Overall, The Academy has provided us with an exciting introduction to our legal careers. We’ve had opportunities to interact with key members in our firm, leaders and organizations in our community, and professionals across many industries. I am excited to see what this last week holds, and even more excited to begin practicing after that.

cava
Commissioner Cava visits Bilzin Sumberg

Our first week of the inaugural Academy continued with modules presented by members of our own law firm. We learned much about the different practices within the Business Finance and Restructuring group from bankruptcy to loan agreements and more. We also witnessed a live mock commission hearing from the Land Development and Governmental Relations group! This gave all of us attending the opportunity to witness not only how a they prepare for presentation to a county or city commission, but also the real interplay of commissioner questions and general public comments that are involved. This provided us with great insight to one of the advocacy components of the specific practice area.

Along with the presentations by attorneys from Bilzin Sumberg, unique perspectives from outside speakers helped our first-year class appreciate the importance of both community involvement and interaction. On Tuesday, a visit from Commissioner Daniella Levine Cava brought close-to-home meaning to more general words like “citizen” and “service.” Commissioner Cava spoke not only of her own triumphs in the greater Miami area, but causes our new attorneys (myself included!) could dedicate time to in an effort to improve areas within the community. Issues such as water conservation, education, and housing were some of the specific areas we discussed as showing plenty of need for local attention and service. A subsequent group discussion of the concept of giving back really enforced the idea that although attorneys serve those who need help with legal concepts, our broader role of assisting others in need extends far beyond law, and well into the community.

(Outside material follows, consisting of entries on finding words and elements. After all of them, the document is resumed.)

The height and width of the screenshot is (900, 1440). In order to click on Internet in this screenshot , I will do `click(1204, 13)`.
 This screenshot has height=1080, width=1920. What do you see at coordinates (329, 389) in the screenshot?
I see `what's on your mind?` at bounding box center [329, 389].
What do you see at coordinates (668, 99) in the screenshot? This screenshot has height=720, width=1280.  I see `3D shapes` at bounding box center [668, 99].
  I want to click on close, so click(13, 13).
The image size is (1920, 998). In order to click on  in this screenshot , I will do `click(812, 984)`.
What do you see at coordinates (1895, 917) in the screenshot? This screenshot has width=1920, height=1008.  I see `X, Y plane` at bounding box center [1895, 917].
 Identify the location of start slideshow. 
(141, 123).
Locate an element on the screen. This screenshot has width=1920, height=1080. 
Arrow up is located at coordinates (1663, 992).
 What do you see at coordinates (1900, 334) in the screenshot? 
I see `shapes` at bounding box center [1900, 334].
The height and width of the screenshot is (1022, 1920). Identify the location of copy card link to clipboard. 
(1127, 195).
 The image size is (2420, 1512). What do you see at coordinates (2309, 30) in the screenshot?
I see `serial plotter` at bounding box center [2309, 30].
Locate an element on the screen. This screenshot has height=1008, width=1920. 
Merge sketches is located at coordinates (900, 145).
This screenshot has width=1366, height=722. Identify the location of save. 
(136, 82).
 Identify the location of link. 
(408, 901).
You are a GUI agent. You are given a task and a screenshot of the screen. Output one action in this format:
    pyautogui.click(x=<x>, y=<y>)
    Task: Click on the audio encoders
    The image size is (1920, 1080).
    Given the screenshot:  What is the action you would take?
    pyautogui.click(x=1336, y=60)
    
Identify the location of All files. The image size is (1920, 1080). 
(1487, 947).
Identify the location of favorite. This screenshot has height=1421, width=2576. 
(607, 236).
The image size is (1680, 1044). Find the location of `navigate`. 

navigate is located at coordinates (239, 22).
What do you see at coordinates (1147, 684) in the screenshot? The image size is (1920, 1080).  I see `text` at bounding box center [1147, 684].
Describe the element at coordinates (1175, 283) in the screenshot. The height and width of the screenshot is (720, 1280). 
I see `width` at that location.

Later in the week, Jim Cranston from Law Vision Group hosted a morning session about practice development. Besides reinforcing the importance of networks and business development, Jim introduced us to concepts linking social media networks to professional interactions. It is easy for us to think of the two as necessarily separate, but with LinkedIn, and at times sites like Twitter, the two can truly be merged to foster professional networks and connections! Attorneys at the firm who publish blog posts covering an array of legal topics for example often share their discussions on different platforms to inform members of our own firm and far beyond of the changes in law or other findings. Utilizing these platforms effectively will definitely be helpful in discovering other individuals who are involved in areas related to our practice.

Overall, this week has sparked important ideas and concepts for the beginning of our professional careers as lawyers and also as community-members. I’m looking forward to the upcoming Academy lessons on these two aspects and more!